The Indian economy has slowed down. The IMF, in its inspection report, has said that this will slow down further, in the time to come. Ranil Salgado, from the Asia-Pacific division of the IMF, said that immediate measures are necessary to bring the Indian economy on track whereas, Geetha Gopinath has recorded a direct observation that uncertainties are hitting the Indian economy on the regulation and implementation level.
Furthermore, Geetha Gopinath added that this decline in the Indian economy has come as a surprise. Against this background, her meeting with Prime Minister Modi attains significance. It is claimed that Geetha Gopinath submitted some crucial factors, causing a slowdown in the Indian economy, the details, of which are not available. But it is reported that Geetha Gopinath clarified that it is necessary to implement economic reforms programs speedily, for the recovery of the economy and to bring it back on the track of progress.
Meanwhile, Finance Minister Nirmala Sitharaman also accepted that the decline in the Indian economy is a cause for concern. Assuring that measures are being taken to bring the economy on track Sitharaman had blamed the international situation for the decline. However, the former Reserve Bank governor and economists have been warning that the flawed economic policies are responsible for the decline.

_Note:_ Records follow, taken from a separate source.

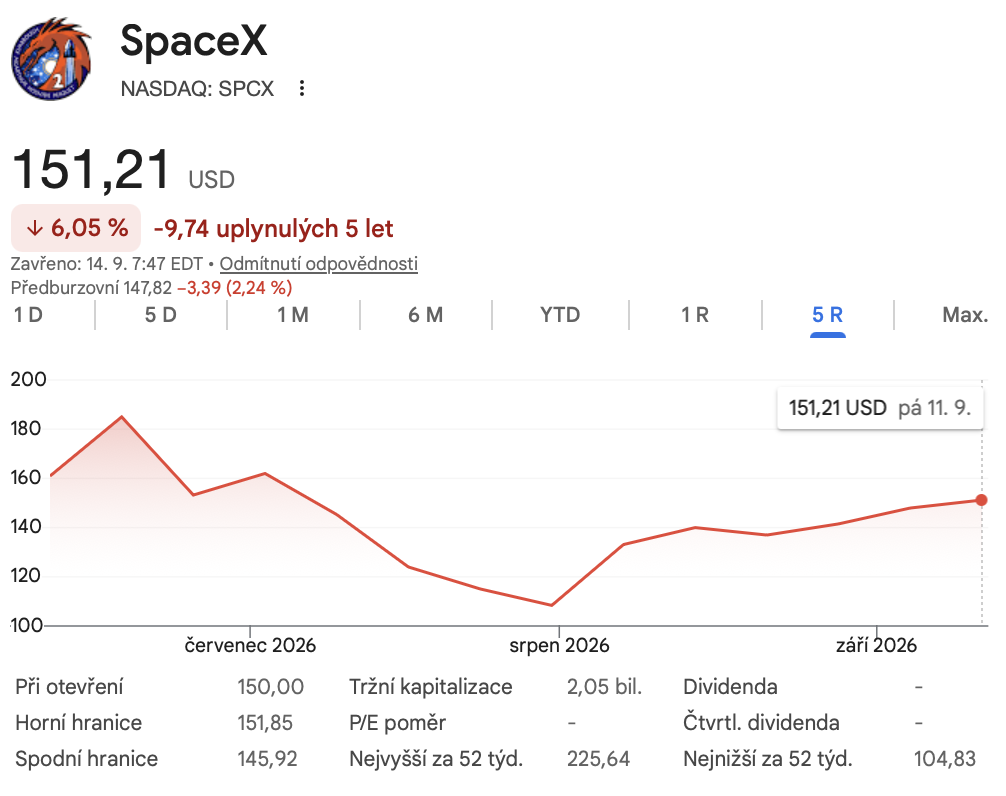Select the 5 D time range tab
This screenshot has width=1006, height=796.
160,315
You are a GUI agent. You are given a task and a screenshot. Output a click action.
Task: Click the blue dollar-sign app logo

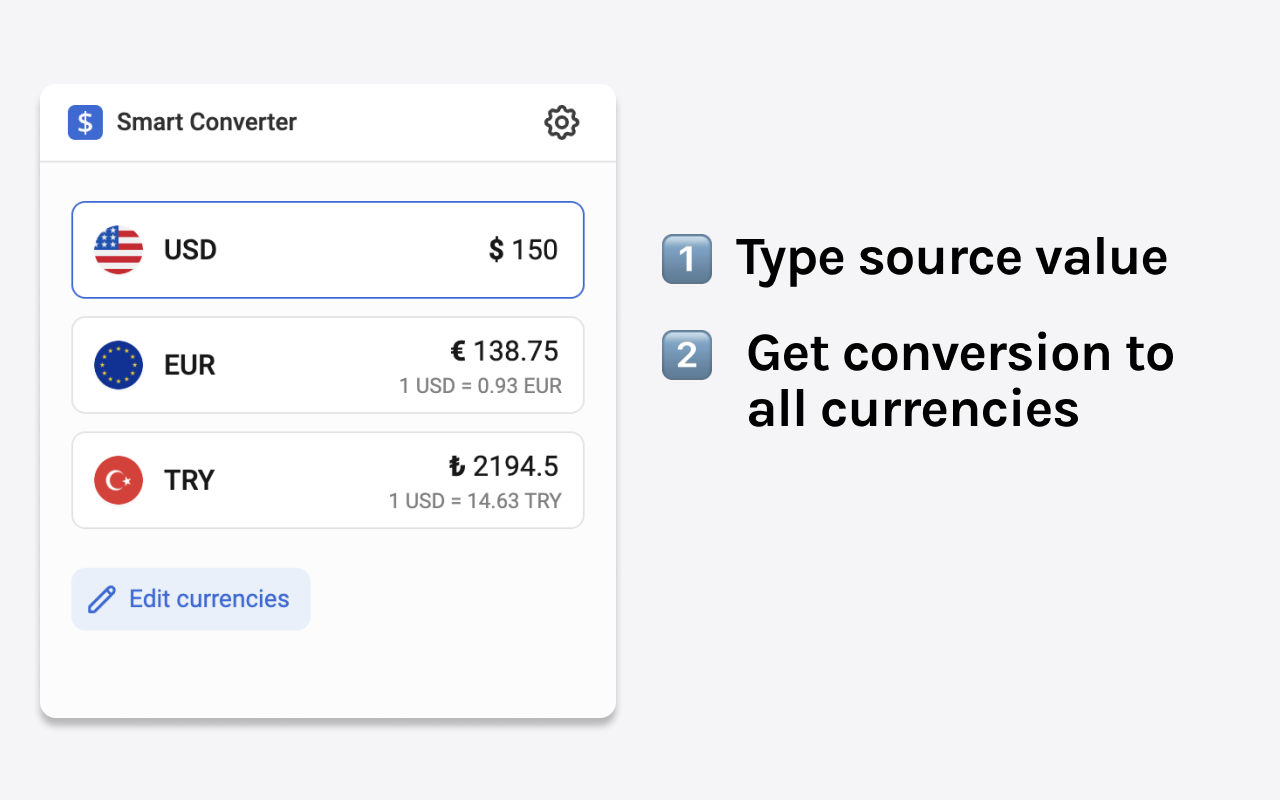pos(85,122)
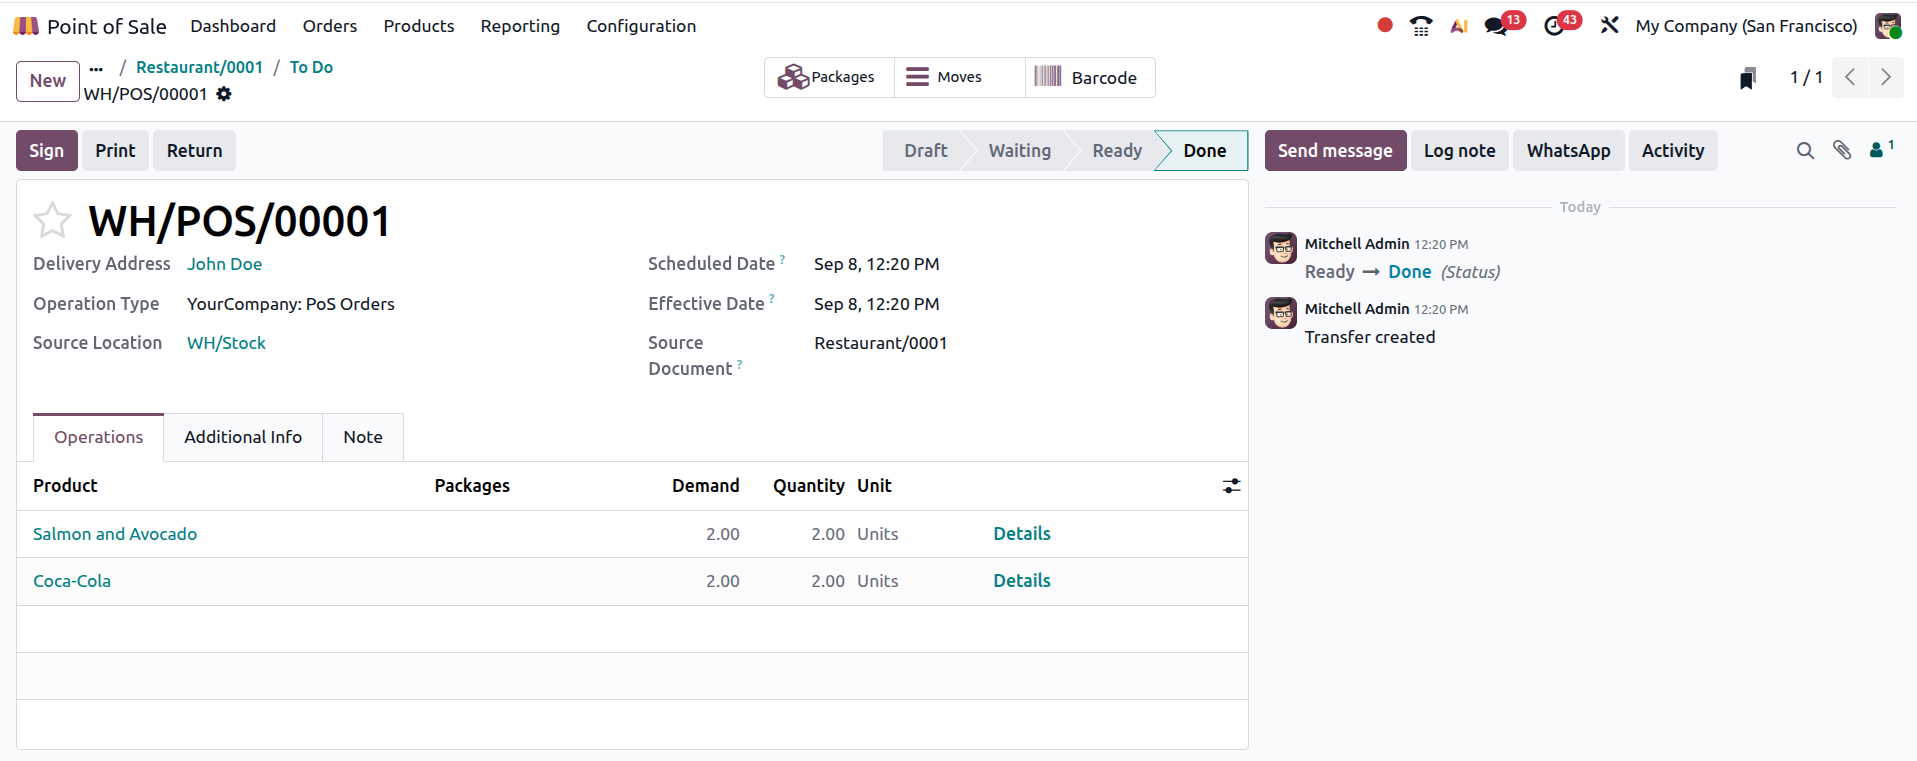Open the gear actions menu beside WH/POS/00001

[224, 94]
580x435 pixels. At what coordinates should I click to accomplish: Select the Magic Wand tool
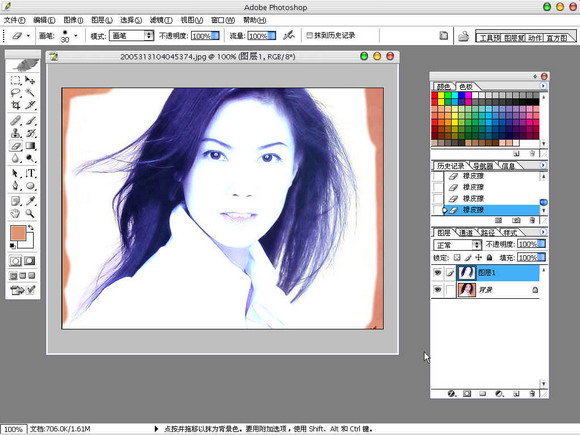30,92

The economists warn the government that the decline cannot be ignored hurling excuses of the international situation. New employment creation has stopped, and the existing employments also are under threat. At the same time, the demand from the rural sector is at the lowest in 20 years. Economists warn that the situation could be worrisome and if the same continues, the country will have to face severe adverse effects.